After inviting others to replicate their initiatives, the priests wrote that the centres will offer food, medical attention, psychological support and legal and social orientation, not only throughout the pregnancy but also during the first years of their children.
But opening the centres is not all these slum priests have committed to: they will also open up the parishes in each poor neighbourhood and offer pregnant women a place where they can have lunch and afternoon snacks, rest, formation and orientation for whatever situation they’re facing, including fast adoptions if that’s the route the women want to take.

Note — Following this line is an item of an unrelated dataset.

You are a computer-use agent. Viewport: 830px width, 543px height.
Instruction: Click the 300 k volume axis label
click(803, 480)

Similar support will be offered to young dads and women who’ve gone through the “drama of an abortion”. They will be able to find support in these day-centres and parishes too.
Francis, they say, has often denounced the ‘throw-away culture’ of modern societies: “The elderly, immigrants, people with disabilities, the poor and the unborn children are a burden, they ask for our attention, they ask for our care, they ‘steal’ our comforts and privileges, so there’s a strong tendency to discard them, take from them their right to exist.”

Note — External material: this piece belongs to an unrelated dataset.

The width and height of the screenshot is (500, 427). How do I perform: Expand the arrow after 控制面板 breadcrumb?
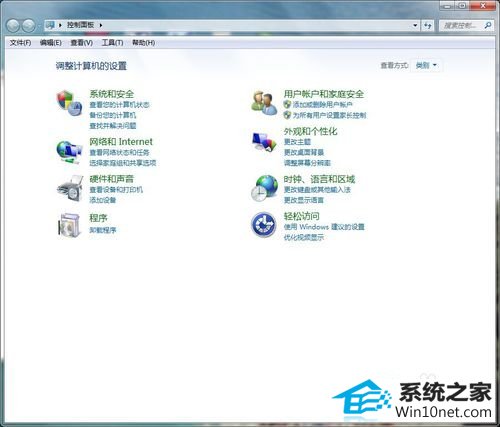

According to the latest poll by IPSOS, a Paris-based marketing research company, 49% of Argentina’s population rejects legal abortion, 40% supports it, while the rest doesn’t have an opinion.
The poll released last week also shows that rejection of the bill is higher among women than men. Among those of lower income status opposition goes up to 57%, with only 32% in favour, while among wealthy women the acceptance of the bill is 52%.
Though the bill is being presented as a ‘health emergency’, many of those who spoke in the Argentine senate in recent days noted that in 2016, 43 women died of a pregnancy that ended in abortion.
The national health ministry doesn’t distinguish between induced abortion and miscarriage. Statistically speaking, it’s the 70th cause of maternal death in the country.
Also in remarks to the senate, lawyers reiterated that it would violate Argentina’s Constitution, which considers life to begin at conception.
Though the bill contemplates individual conscientious objection, every hospital in the country would be required to provide abortions within five days of a request. If refused, the doctor and other members of the staff could face prison time.